START Excerpt

In a review Kitagawa et al. from McGovern Medical School at the University of Texas Health Science Center at Houston published in Neurosurgical Clinics of North America to review fever etiology in neurocritically ill patients, assessed current pharmacologic and mechanical strategies for temperature control, and evaluated the existing evidence on whether these interventions improve clinical outcomes. The goal was to inform clinical decision-making in the neuro ICU setting. They concuded that fever is common in neuro ICU patients and is associated with worse outcomes. While several interventions effectively reduce body temperature, the literature remains inconclusive regarding their impact on prognosis. Management should be individualized, weighing the potential benefits against adverse effects. Further research is needed to clarify the clinical value of temperature control in this population 4)
Another polished yet pointless review, safely orbiting the surface of a real clinical problem without offering a single actionable insight. If you’ve spent time in a Neuro-ICU, you already know everything this article says. And if you haven’t — reading it won’t help you survive your next febrile crisis.

END Excerpt
START Information provided

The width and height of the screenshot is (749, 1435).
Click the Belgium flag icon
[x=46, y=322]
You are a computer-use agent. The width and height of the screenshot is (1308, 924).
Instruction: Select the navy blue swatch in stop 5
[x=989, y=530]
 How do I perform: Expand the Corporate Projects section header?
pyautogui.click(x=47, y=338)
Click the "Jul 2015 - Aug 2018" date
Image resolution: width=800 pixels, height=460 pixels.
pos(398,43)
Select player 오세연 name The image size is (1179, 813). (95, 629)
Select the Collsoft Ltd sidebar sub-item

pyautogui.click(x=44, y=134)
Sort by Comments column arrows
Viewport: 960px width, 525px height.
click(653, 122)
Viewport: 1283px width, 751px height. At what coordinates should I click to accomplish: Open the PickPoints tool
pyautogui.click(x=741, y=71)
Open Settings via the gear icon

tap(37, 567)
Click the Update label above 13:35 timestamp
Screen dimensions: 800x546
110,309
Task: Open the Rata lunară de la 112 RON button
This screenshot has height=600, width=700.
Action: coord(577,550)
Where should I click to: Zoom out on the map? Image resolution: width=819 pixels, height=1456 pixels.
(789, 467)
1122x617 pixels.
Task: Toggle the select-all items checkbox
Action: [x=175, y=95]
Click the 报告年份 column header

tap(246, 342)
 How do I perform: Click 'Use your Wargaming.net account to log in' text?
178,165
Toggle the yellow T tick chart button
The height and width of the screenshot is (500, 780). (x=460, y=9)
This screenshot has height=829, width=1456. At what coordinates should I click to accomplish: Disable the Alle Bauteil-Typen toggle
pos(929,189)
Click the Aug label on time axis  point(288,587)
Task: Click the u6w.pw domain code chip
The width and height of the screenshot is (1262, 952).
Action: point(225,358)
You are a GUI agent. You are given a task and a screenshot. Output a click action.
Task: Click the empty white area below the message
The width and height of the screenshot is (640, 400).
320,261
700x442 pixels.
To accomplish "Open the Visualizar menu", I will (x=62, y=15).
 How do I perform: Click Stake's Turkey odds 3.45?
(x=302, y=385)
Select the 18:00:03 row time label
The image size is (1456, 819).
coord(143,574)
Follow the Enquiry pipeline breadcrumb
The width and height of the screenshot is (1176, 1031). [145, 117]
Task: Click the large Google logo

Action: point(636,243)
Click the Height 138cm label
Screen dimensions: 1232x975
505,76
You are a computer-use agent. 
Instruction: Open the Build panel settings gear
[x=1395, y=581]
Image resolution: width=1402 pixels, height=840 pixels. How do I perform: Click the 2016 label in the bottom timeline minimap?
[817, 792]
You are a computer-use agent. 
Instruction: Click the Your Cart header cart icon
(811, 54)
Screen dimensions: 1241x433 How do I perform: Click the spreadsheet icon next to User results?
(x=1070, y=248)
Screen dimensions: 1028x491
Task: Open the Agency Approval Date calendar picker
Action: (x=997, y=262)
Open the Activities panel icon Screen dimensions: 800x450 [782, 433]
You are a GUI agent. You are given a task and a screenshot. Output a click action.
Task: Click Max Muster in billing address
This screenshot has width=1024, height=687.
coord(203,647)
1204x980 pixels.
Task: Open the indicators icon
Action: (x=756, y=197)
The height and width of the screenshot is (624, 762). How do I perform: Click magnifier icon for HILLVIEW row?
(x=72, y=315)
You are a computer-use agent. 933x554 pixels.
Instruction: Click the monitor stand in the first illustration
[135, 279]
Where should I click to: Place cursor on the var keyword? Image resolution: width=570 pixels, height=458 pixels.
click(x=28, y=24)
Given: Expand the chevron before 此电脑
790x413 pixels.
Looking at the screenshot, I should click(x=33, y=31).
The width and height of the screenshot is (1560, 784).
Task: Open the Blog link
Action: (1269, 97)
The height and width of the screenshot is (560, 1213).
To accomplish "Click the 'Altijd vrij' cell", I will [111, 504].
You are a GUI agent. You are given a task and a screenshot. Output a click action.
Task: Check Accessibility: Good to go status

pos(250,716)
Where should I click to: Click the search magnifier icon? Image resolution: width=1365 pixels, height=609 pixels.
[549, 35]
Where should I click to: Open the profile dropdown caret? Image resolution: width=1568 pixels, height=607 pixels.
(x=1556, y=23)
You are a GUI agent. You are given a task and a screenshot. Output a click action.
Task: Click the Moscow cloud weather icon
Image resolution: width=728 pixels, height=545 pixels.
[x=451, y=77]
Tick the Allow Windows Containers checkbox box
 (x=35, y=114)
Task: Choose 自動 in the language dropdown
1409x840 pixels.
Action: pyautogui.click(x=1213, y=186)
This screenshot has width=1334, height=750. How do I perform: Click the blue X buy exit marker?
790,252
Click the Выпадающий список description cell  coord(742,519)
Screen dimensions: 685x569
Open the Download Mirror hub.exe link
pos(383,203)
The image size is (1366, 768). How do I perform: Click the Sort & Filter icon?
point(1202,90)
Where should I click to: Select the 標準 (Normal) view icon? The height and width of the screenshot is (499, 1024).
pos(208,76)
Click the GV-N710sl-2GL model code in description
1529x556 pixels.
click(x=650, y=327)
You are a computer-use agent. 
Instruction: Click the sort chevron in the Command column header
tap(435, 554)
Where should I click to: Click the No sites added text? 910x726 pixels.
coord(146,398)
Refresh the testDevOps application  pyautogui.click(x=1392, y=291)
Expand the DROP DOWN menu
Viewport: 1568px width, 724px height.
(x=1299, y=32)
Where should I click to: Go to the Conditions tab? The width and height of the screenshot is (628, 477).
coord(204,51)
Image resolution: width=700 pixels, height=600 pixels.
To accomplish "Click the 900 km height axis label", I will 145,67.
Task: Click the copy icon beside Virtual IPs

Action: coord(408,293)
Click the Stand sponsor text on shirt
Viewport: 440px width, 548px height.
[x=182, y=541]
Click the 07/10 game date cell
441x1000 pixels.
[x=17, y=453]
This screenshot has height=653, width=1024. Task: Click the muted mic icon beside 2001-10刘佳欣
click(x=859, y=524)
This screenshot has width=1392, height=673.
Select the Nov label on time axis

END Information provided

→ Parts of the exercise:
a – Copy the passage on fever in neuro ICU patients word for word, from "Another polished yet" through "next febrile crisis.".
b – Answer these questions about the passage on fever in neuro ICU patients:
(i) Which medical school were Kitagawa et al. from?
(ii) What should management weigh when it is individualized?
(iii) Who, according to the commentary, already knows everything the article says?

→ Activity answers:
a –
Another polished yet pointless review, safely orbiting the surface of a real clinical problem without offering a single actionable insight. If you’ve spent time in a Neuro-ICU, you already know everything this article says. And if you haven’t — reading it won’t help you survive your next febrile crisis.

b –
(i) McGovern Medical School at the University of Texas Health Science Center at Houston
(ii) The potential benefits against adverse effects
(iii) Anyone who has spent time in a Neuro-ICU